# ACTIVITIES
1 > The abstract says the strengths of different sites can be compared directly using their Ri values. Explain why, in one to three sentences.
2 > Copy word for word the part of the abstract that begins with the words containing "Modeling splice site" and ends with "Institute, Frederick, MD.".
=== TEXT ===
Modeling splice site and transcription factor binding site variation by information theory. P.K. Rogan1, S.R. Svojanovsky1, I. Hurwitz1, T.D. Schneider2, J.S. Leeder1. 1) Children's Mercy Hosp, Kansas City, MO; 2) National Cancer Institute, Frederick, MD.
We have validated information theory-based models for human acceptor and donor splice sites and NF-kB
heterodimer binding sites. The average information describes the range
of variation in sites having a common function, whereas the information
content of a single site (Ri) measures its conservation
within a family of binding sites. The strengths of different sites can
be directly compared based on their respective Ri values, since Ri
is related to the free energy of binding. The splice site models
comprise a set of automatically curated donor (n=111,772) and acceptor
(n=108,079) sites from all known genes in the human genome draft
sequence. These comprehensive models accurately predict the effects of
mutations, polymorphisms and cryptic splicing, including variants which
partially abolish splicing and often produce milder clinical
phenotypes. The NF-kB model was derived
initially from previously known strong sites and then iteratively
refined by incorporating binding sites predicted from the initial model
and validated by EMSA studies. The NF-kB
model accurately rank orders the strengths of known binding sites in
competitor EMSA assays, and distinguishes promoters of genes regulated
by NF-kB from those in which transcription
is not known to be induced. The model was validated by detecting known
(and previously unrecognized) sites in promoters of each of 13 genes
regulated by NF-kB that were excluded from
the initial model. The most sensitive and specific information
theory-based models are based on sites spanning a wide range of binding
affinities. A CCAAT-box protein binding site model (n=175) based on the
TRANSFAC database accurately predicted a ³1.4 fold increase in binding strength due to a G>A substitution in the promoter of the Ag-globin
gene that results in HPFH. Many other transcription factor binding
sites collated in TRANSFAC are biased towards strong binding sites.
=== EXTRACTED RECORDS ===
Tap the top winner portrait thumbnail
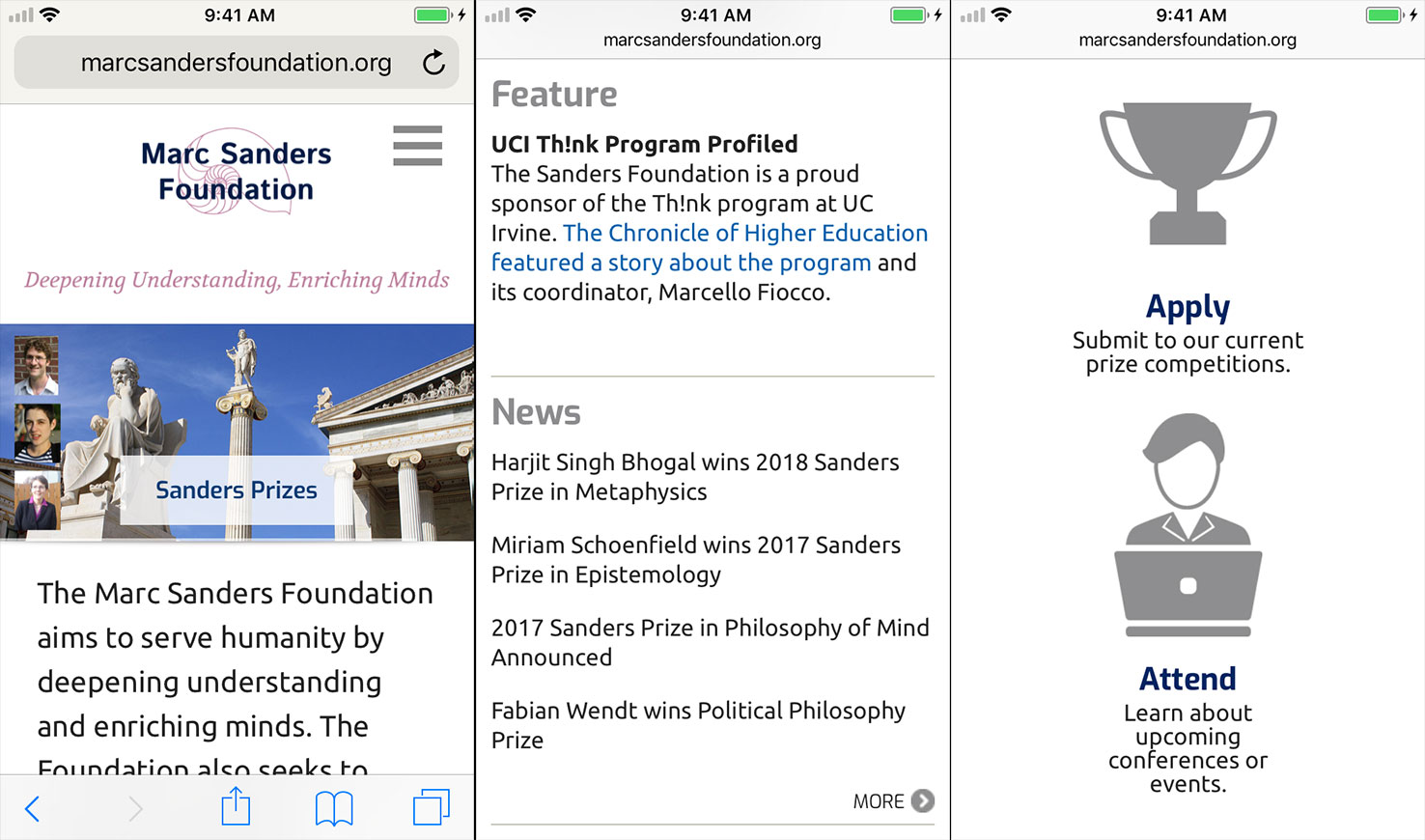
===
=== EXTRACTED RECORDS ===
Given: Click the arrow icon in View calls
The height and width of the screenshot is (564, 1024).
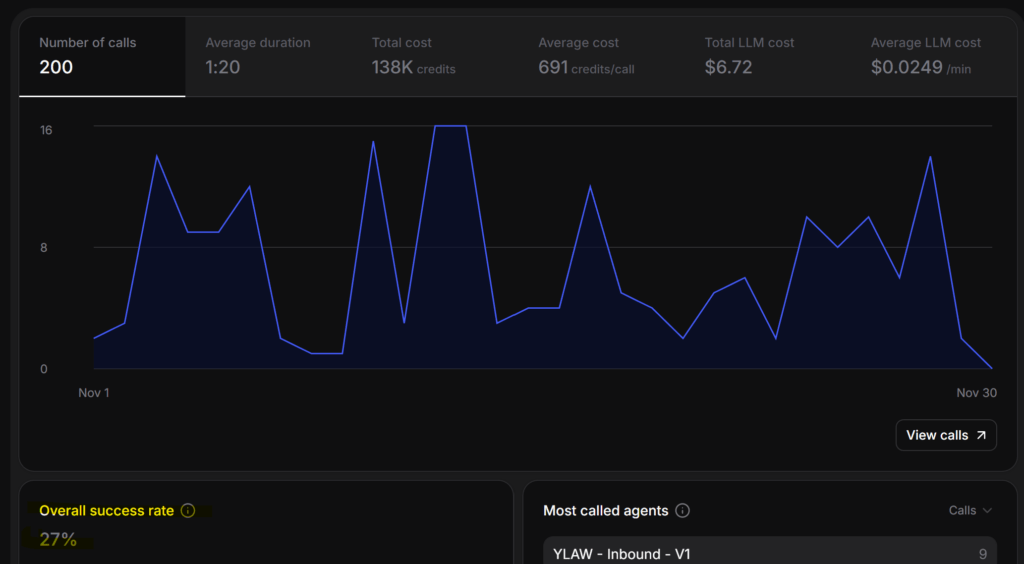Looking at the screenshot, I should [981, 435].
===
# WRITTEN RESPONSES
1 > Ri values can be used to compare the strengths of different sites directly because Ri is related to the free energy of binding.

2 >
Modeling splice site and transcription factor binding site variation by information theory. P.K. Rogan1, S.R. Svojanovsky1, I. Hurwitz1, T.D. Schneider2, J.S. Leeder1. 1) Children's Mercy Hosp, Kansas City, MO; 2) National Cancer Institute, Frederick, MD.